As he grew up, the other kids would taunt and tease him for having just one "l," making him go through ell. Girls would reject him, causing him to become gay. He eventually grew up and met Jerame, a person with the love and understanding to look past Bil's deformity. However, to this day, he cannot watch "The L-Word," but not because it's about lesbians, but because of its title.

The doctors have perfected an operation that can replace Bil's missing "l," and they call it an "L Bilateral Juxapostion," or "LBJ," but it cost a great deal of money and all he would get would be a non-functioning, faux "l." He is still sensitive about having only one "l" and doesn't like it when people stare. After a while, you get used to the fact that he only has one "l."

Dana Rudolph: The newest member of the Editorial Team, Dana presented a real challenge to seek out and explore her secret identity. No, she's not Superwoman or Batgirl, but she can really be a Bad Girl when the time calls for it. This sweet and innocent woman who everyone has come to love has a dark side, literally and figuratively. The day I saw Dana in her tight, black polyurethane outfit, with six-inch spike boots, a tight black corset, a black mask and black riding crop I had to pause for a moment and stare. Now, I'm not into BDSM, but seeing Dana in her "working uniform" made me think twice about my decision.

Later, I found out that Dana's intended "victims" happen to be unsuspecting straight women, especially married ones. She provides them with some excitement they just can't get in their everyday, mundane and straight lives. Many have so much fun with Dana that they turn in their straight card to become wonderful lesbians. I understand the number of women she has converted falls into the hundreds. I'm hoping to get some of her leftovers the next time I'm at the Bilerico Big House.

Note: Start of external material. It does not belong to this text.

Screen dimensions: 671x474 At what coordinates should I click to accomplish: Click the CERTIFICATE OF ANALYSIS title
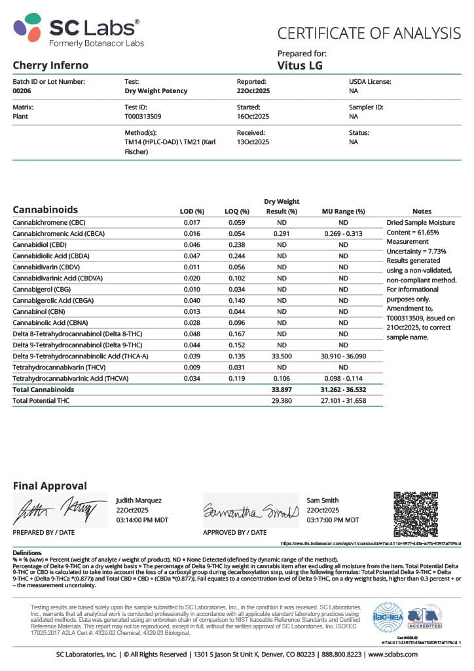pos(369,33)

Father Tony: Father Tony was a virtual unknown to the Bilerico team, until Alex became possessed with the spirit of Marcel Marceau. It happened when Alex lived in France, after he accidentally wondered into a mime class while looking for a new gay bar. Some of you may remember that a few months back, Alex did not post anything for quite a while. When you're possessed with the spirit of Marcel Marceau, words become hard to come by.

Bil called Father Tony in to do an exorcism on Alex, but before he would proceed, he had Bil sign a contract that would put him on the Editorial Team and in charge of deleting comments that violate the TOS. Begrudgingly, Bil signed the contract, Alex became cured and Father Tony now works on the Editorial Team.

Alex Blaze: Before Alex became possessed by the spirit of Marcel Marceau and became a member of the Bilerico Team, he did bit parts in various movies. He starred in three Robin William movies in his career, including being one of the students in The Dead Poet's Society, one of the sick kids in Patch, and a lost boy in Hook. Robin Williams wanted him in Good Morning, Vietnam, but Alex isn't Asian. Since he still looks like a young kid, he still gets parts playing a 12-year-old.

Waymon Hudson: Little does anyone know, but Waymon traveled on the same spaceship that the Fantastic Four ventured in space when hit by the wave that gave them their super powers. Waymon served as the ship's cook and janitor and he also got super powers. He's considered "Fantastic 4.5." His powers did not show up until he became emotional and started crying, pouring buckets of water out of his eyes. He and Andrew had to build a seven-foot dike (dyke?) around their house, placing it on stilts so it wouldn't flood out during a tear-jerker movie. His super hero name: "Water Boy."

Michael Crawford: Sweet Michael lives a rather quiet life in Washington, DC, getting out occasionally at night to have dinner with friends, or in some cases, ON friends. Yes, Michael is a vampire. He's the person that they used to base Wesley Snipes' character in Blade. He uses swords, knives, guns and every weapon short of nuclear bombs. He loves to wine and dine young men, before he takes a chunk out of their throats. Because of Michael, the silverware in the Bilerico Big House cannot really made of silver. Oh, and he loves his steaks very rare.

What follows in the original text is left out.